Le Monde.fr | 02.03.2016 | Par Philippe Ridet (Rome, correspondant)
Sans doute fallait-il y voir un signe. La nomination, en janvier, de Mario Calabresi, ancien directeur du quotidien La Stampa, publié par la société Itedi détenue à 77 % par le groupe Fiat-Chrysler Automobiles (FCA), à la tête de La Republicca, appartenant au groupe L’Espresso, propriété de la famille De Benedetti, préludait à de grandes manœuvres. Mercredi 2 mars, les deux sociétés ont annoncé leur fusion afin de donner naissance à « l’un des principaux groupes européens du secteur de l’information quotidienne et digitale ». Le nouveau groupe, qui pèse 20 % du marché, contrôlera également le quotidien de Ligurie Il secolo XIX et l’hebdomadaire L’Espresso.
Le gros qui mange le petit ? Du moins en apparence. Malgré ses quarante ans, La Repubblica est déjà le troisième quotidien d’Italie et vante 2,2 millions de lecteurs quotidiens et 1,6 million de visiteurs uniques par jour pour son site. La Stampa, elle, est vieille de plus d’un siècle mais elle n’est plus qu’à la cinquième place des journaux d’informations générales avec un tirage de 250 000 numéros par jour. Le groupe L’Espresso a enregistré en 2015 un bénéfice net de 17 millions d’euros, deux fois plus qu’en 2014. Toutefois, le chiffre d’affaires est en recul de 6 %, à 605,1 millions d’euros. Les analystes, qui tablaient sur un bénéfice net de 30,7 millions d’euros et des ventes de 611,3 millions, sont déçus.
Syndiquer des contenus
La situation de la presse en Italie n’est pas florissante malgré les apparences (journaux grand format, forte pagination, kiosques à tous les coins de rue). S’il a réduit sa dette, la faisant passer de 34,2 millions d’euros fin 2014 à 10,7 millions fin 2014, et son personnel (64,9 % d’employés), le groupe L’Espresso souffre de la baisse des ventes (- 8,7 % en 2015 après un recul de 11,4 % en 2014) et d’un marché publicitaire atone.

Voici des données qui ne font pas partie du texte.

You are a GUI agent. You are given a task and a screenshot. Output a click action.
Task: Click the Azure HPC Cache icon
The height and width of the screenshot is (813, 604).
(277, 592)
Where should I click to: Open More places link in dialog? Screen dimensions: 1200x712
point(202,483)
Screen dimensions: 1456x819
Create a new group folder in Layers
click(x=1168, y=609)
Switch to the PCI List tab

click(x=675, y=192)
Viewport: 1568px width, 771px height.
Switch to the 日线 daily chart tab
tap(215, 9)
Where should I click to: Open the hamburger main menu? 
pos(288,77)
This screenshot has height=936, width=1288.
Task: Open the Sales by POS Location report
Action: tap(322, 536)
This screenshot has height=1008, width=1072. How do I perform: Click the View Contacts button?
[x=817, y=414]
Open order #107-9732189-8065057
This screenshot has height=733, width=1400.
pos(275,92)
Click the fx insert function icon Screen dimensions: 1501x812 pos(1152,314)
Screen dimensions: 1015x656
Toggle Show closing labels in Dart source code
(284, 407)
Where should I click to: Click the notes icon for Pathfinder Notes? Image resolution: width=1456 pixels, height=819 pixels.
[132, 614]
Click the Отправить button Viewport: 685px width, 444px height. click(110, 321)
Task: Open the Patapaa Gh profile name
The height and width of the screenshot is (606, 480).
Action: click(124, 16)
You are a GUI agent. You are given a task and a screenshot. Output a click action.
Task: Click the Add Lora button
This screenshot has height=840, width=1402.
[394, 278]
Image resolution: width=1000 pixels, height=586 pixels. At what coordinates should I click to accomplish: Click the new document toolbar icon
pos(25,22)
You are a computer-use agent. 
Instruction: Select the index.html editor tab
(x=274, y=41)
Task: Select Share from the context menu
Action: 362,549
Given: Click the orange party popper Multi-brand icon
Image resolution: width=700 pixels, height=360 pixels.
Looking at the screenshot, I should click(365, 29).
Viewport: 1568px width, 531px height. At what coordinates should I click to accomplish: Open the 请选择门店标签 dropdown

Consolation : la rumeur de sa fusion avec Itedi a fait grimper son action de près de 14 % à la bourse de Milan. Baptisé « Stampubblica », ce mariage de raison a pour premier objectif non pas de supprimer des titres mais de syndiquer des contenus.
Le désengagement de la famille Agnelli
Mais derrière cet accord, c’est le désengagement de la famille Agnelli, principal actionnaire de FCA, qui est le plus commenté. La Stampa était considérée comme le porte-parole officieux du groupe, consacrant de généreuses doubles pages aux vicissitudes de la Fiat (puis de FCA), aux victoires de Ferrari en Formule 1 et à celles de la Juventus de Turin dans le championnat d’Italie de football.
En abandonnant sa vitrine, FCA, société cotée aux États-Unis ayant son siège aux Pays-Bas et payant ses impôts en Angleterre, coupe un des derniers liens qui l’attachait à l’Italie et au Piémont. Les Agnelli conservent encore une participation de 20 % au capital de RCS, éditeur du Corriere della Sera, mais selon le quotidien Il Fatto quotidiano, ils seraient prêts à passer la main.
Cette fusion parachève la stratégie du financier italo-canadien Sergio Marchione à la tête de l’entreprise. FCA a engagé un double mouvement de concentration sur la branche automobile et d’investissements financiers dans des secteurs à forte rentabilité, comme l’a montré le rachat de la société américaine d’assurances Partner Re. Une page est tournée.